Fix: Count consistency, not calories. The win is sticking to your plan.

The “Tomorrow” Trap

You always start again later. Tomorrow, Monday, next month.


Fix: Anchor the first action to the present. Five minutes now beats perfection tomorrow.

The “Perfection” Trap

You quit the moment you slip up.


Fix: Redefine success as getting back on track faster each time.

The Emotional Layer: Forgiveness as a Fitness Tool

You can’t build strength on self-loathing.


Forgiving yourself for past inconsistency isn’t weakness - it’s strategy.


When you stop viewing your fitness journey as penance, you stop rebelling against it.

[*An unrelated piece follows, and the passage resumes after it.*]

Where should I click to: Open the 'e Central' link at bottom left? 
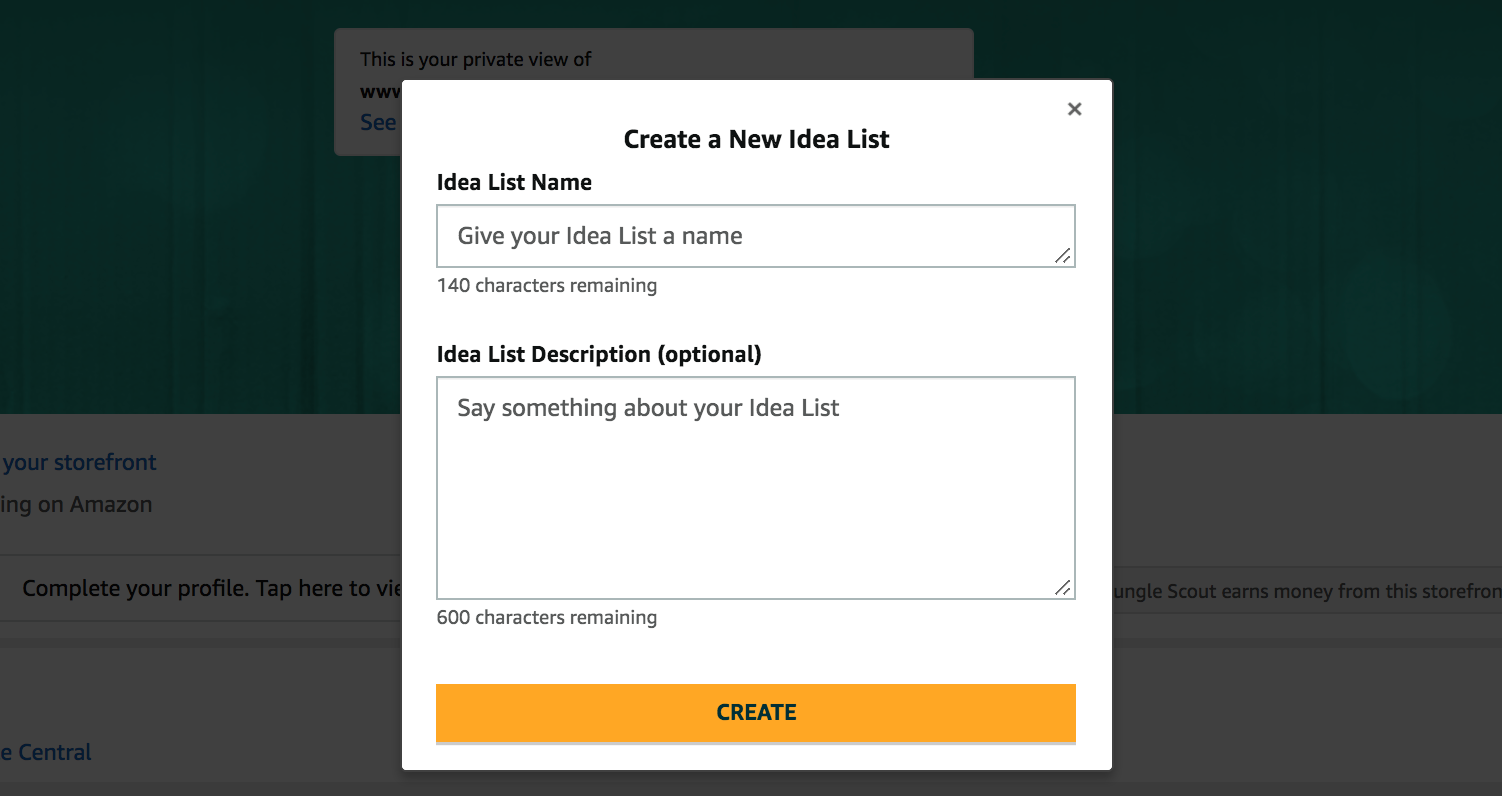tap(46, 752)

Every time you fall off, say this:

“That’s just STIKMO fighting for its life. It’s loud because it’s losing.”

Guilt keeps you stuck. Curiosity moves you forward.

Awareness Becomes Armour

Once you see your STIKMO clearly, it loses power. You can’t unlearn awareness.

You’ll start noticing triggers before they take hold - the urge to snack, the reflex to scroll, the voice that says, “Skip today.” And each time you act differently, you chip away at STIKMO’s foundation.

This process never ends - but it gets easier. Over time, what once required discipline becomes automatic.

The Victory Mindset

STIKMO doesn’t vanish; it evolves.


It might retreat for months and reappear in new forms - busyness, complacency, overconfidence. That’s fine. You’re changing faster than it can.

The goal isn’t perfection. It’s awareness in motion.

Every conscious choice is a win. Every moment of honesty weakens the hold of unconscious habit.

When you catch yourself before you drift - that’s victory.

Conclusion: You and STIKMO Can’t Coexist

STIKMO can’t survive awareness, ownership, or consistency. Once you see it, you own it - and once you own it, you can change it.

Your body will always follow your habits. Your habits will always follow your awareness.


So if you want your body to change, start by noticing the invisible routines that shape it.

STIKMO is sneaky - but it’s not stronger than you.


Challenge yourself:

Write down your top three STIKMOs this week - one physical, one emotional, one social or mental.


Commit to changing just one.


Awareness is the first rep in your comeback.


STIKMO can’t fight someone who’s paying attention.